When the building's inner walls began falling apart by the slabs, the United Cantonese Districts Association tried to fix the damage with what little funds they had. They used modern-day cement and steel mesh instead of the more expensive materials required for heritage restoration works, reported The Star newspaper.
The illegal renovation which started in May ended up damaging the 119-year-old temple's antique murals and flooring. Gone was the grand mural at the main ancestral hall of the temple.
The association's secretary-general Loke Hon Wah said the body thought it was all right to do internal repair works to the temple, not knowing that they had to abide by strict conservation laws.
The building is a Category I heritage structure located within Georgetown's Unesco World Heritage site.
"We couldn't just do nothing. The roof was leaking badly, roots of small trees growing off the outside walls were breaking the walls.
"The building is in a very bad condition, the ground is caving in, the main pillars holding up the roof are rotting, there are holes in the floor, in the walls and we are so worried the whole building might just collapse on us."
"We can't just stand by and watch it fall to pieces so we started repairing the walls and floor in May," he said, adding that his association lacks the funds to fully restore the building in Chulia Street.
In late June, George Town World Heritage Inc approached the association committee and informed them that their repair methods were not in accordance with the heritage guidelines. On July 3, the Penang Island City Council issued a stop-work order notice to the association.
By then, a portion of the flooring at the main hall has been hacked and cement has been used to plaster on the wall.

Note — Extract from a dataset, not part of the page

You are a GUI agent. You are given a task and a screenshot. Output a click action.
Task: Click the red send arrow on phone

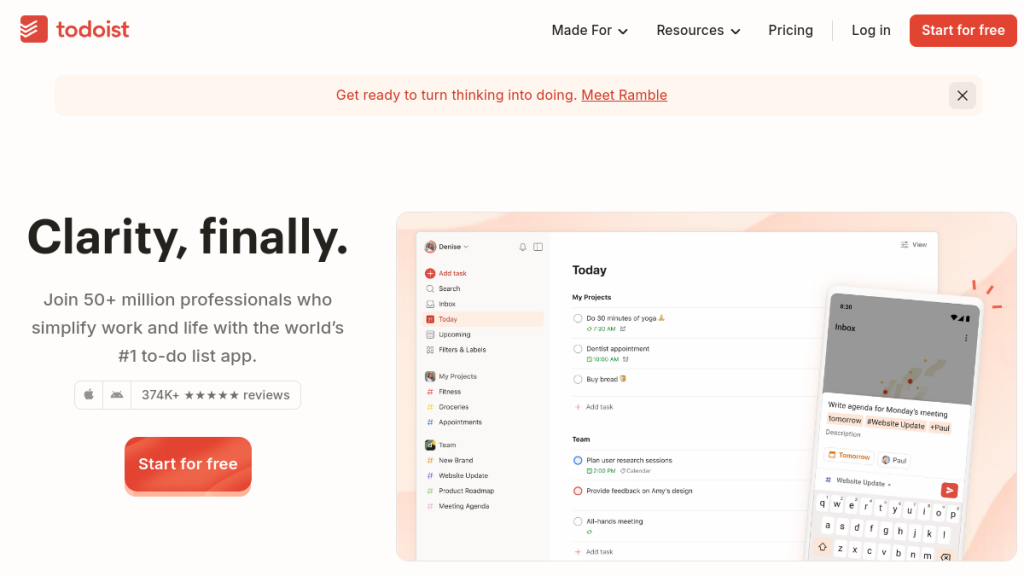tap(949, 490)
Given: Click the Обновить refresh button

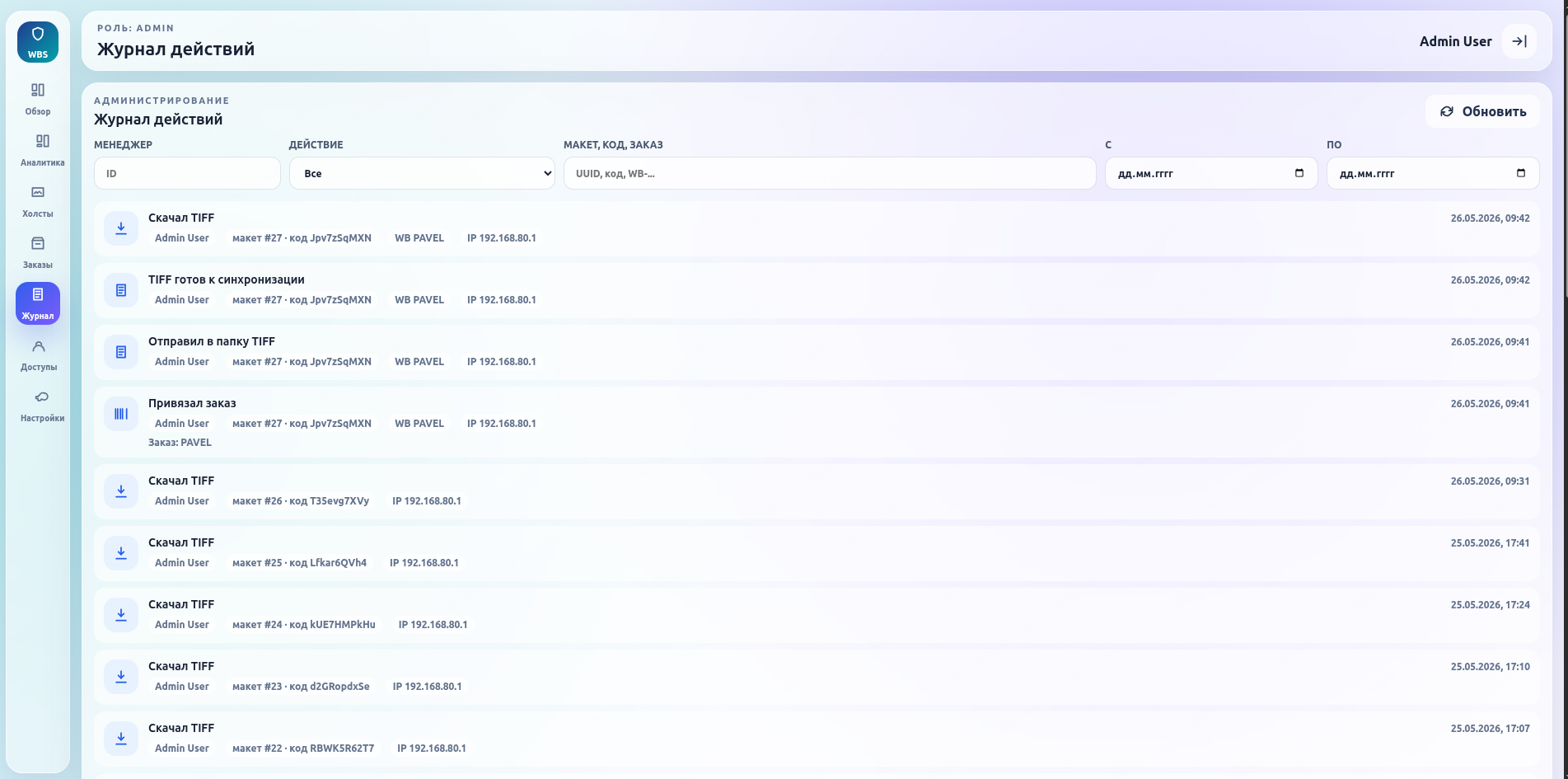Looking at the screenshot, I should [x=1483, y=111].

"We didn't know we are not allowed to use cement, what we were concerned about was to prevent the building from collapsing so we do what we can," Mr Loke told Malay Mail.
Ng Fook Thong means Five Prosperity School in Cantonese, and it is the few remaining heritage buildings in Georgetown that tell the history of early Cantonese settlers in the island in the 1800s. It was built in 1898 by Kapitan Chung Keng Kwee and is recorded as the first Cantonese school in Malaysia.
The school also became the clan house and ancestral hall for all Cantonese settlers.
On Facebook, local heritage conservation NGO George Town Heritage Action, exposed the illegal renovations and posted photos of the temple's intricate and large murals that have been destroyed.
Mr Loke, however, stressed that the photos were taken 10 years ago.
He said some heritage activists did not bother to offer him help or advice on how to restore the building, and yet publicly berated the association for doing it wrongly on social media.
"Don't criticise us without talking to us. If they are heritage experts, they should offer advice and help us instead of criticising us and blaming us for destroying the building when that was never our intention," he told Malay Mail.
Chief Minister Lim Guan Eng visited the temple on Friday (July 21) and announced a state allocation of RM200,000 (S$63,560) to the temple for the restoration work, reported The Star.
Also present were state exco member Chow Kon Yeow and Lim's political secretary Wong Hon Wai.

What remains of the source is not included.